Por Raúl García Rodríguez
- El PRI y el sector juvenil, dos caras de la misma moneda
- Trabajo en campo vs genealogía
Martes 28 de marzo de 2023.- Las imágenes que difundieron el pasado fin de semana en redes sociales actores políticos mexiquenses del Partido Revolucionario Institucional, despejaron cualquier duda de que a su interior cohabitan al menos dos clases de jóvenes militantes: los que provienen de la cultura del esfuerzo y aquellos que ejemplifican la cultura del privilegio. Colosio no se equivocó.
Los primeros, afiliados a la Juventud Popular, participaron en una reunión de trabajo de la estructura de la CNOP estatal, en tanto que los segundos, no podía esperarse menos, fueron asistentes de primera fila en el denominado encuentro regional de jóvenes de Toluca y Zinacantepec.
Quienes día a día demuestran su militancia y fidelidad a los colores de su partido, son los que recorren calle por calle su distrito o municipio, los que no se avergüenzan de tocar las puertas de sus vecinos, los que transmiten el mensaje de su abanderada, los que organizan las redes de apoyo, los que respiran el polvo de las calles sin pavimentar, los que soportan las inclemencias del tiempo y los que en muchas ocasiones olvidan el hambre hasta no ver cumplida la tarea asignada.

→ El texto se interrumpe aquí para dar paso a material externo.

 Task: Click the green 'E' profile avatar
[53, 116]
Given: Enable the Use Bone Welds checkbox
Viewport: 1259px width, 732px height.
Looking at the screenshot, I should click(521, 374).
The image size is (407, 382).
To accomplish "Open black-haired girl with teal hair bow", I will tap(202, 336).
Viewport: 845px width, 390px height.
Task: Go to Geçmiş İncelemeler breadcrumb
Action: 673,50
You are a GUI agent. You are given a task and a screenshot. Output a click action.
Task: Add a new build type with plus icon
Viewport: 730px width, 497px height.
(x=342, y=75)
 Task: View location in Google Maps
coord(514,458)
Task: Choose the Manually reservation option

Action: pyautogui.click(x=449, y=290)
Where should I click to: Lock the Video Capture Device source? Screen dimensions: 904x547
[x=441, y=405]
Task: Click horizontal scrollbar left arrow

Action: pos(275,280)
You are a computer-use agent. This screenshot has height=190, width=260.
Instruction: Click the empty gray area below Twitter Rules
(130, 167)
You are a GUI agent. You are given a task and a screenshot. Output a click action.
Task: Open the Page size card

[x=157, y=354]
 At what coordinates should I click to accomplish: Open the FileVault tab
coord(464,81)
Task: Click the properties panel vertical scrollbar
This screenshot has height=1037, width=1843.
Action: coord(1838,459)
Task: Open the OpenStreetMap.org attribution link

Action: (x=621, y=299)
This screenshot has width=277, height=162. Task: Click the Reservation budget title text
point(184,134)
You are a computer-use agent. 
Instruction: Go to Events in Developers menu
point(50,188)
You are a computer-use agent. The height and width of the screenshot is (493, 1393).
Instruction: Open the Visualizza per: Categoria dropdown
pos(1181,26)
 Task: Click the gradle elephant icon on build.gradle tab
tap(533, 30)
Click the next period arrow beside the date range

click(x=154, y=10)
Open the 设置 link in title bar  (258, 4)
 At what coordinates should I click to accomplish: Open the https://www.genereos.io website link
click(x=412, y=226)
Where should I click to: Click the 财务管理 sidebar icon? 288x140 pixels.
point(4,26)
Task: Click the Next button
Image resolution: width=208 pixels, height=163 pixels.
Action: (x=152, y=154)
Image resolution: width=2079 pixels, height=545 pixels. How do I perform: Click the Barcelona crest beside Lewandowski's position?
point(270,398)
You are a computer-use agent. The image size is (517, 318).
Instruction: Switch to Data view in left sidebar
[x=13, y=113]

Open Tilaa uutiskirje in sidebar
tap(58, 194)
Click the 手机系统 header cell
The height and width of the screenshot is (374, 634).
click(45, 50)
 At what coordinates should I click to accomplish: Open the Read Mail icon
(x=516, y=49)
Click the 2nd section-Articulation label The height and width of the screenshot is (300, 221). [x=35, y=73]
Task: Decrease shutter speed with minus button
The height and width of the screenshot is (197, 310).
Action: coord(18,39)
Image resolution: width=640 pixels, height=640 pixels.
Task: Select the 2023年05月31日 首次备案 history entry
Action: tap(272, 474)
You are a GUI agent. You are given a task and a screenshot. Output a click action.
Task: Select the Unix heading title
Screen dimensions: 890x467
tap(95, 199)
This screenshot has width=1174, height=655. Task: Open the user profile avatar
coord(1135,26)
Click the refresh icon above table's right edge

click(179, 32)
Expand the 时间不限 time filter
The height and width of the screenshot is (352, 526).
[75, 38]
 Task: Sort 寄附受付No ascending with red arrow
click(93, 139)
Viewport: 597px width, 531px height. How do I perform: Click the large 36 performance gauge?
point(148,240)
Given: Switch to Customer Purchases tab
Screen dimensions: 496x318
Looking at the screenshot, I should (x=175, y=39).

En cambio, los que gozan de los privilegios de la política, no pierden oportunidad de presumir el apellido, exhibir prendas de marca, posar para la selfie junto con papi o mami, transitar calles y avenidas sin preocupación gracias a los elementos de seguridad que los acompañan. El trabajo partidista y en campo lo desconocen por completo. No es lo suyo. No lo llevan en la sangre.
Evidentes las diferencias entre los primeros (esfuerzo) y los segundos (privilegio). Aquellos se ganan a pulso las oportunidades políticas y administrativas y estos apuestan a que sea la genealogía la que defina su próximo espacio, sin mérito ni experiencia que compartir.
¿Responsabilidad? Por supuesto. Las y los dirigentes en el ámbito municipal son los directamente involucrados, al permitir que sus mentores recomienden a familiares y amigos, con la instrucción de “placearlos”, ubicarlos en lugares estratégicos en reuniones, eventos e inauguraciones. La intención es obvia.
Militantes y simpatizantes del tricolor en barrios, colonias, seccionales, municipios y distritos no deberán sentirse sorprendidos en los próximos meses, una vez que arranque el proceso electoral de 2024, cuando se registren candidatos a diversos cargos de elección y se encuentren con los nombres de hijos, esposas, suegros, cuñados y novias de políticos en funciones en los primeros lugares de las listas Los apellidos sin duda pesarán.
Así, seremos testigos de que las planillas municipales y fórmulas legislativas serán acaparadas por este tipo de aprendices de políticos.
Los que provienen de la cultura del esfuerzo harán hasta lo imposible por lograr que el proyecto de su partido obtenga el triunfo en las urnas el próximo 4 de junio, mientras que la nueva camada de privilegiados seguirá en su papel: simular.
Aquí es precisamente donde se ubica el riesgo actual de las aspiraciones de Alejandra del Moral. Incorporar a las estructuras partidistas a los herederos del poder, a simuladores e inexpertos conlleva un riesgo demasiado elevado, porque ninguno de ellos será capaz de entregar buenas cuentas y menos de aportar sufragios de carne y hueso.
Las gráficas que nos obsequiaron el fin de semana de manera profusa son claras. Dos caras de la misma moneda. Una realidad que difícilmente habrá de modificarse en el corto y mediano plazos.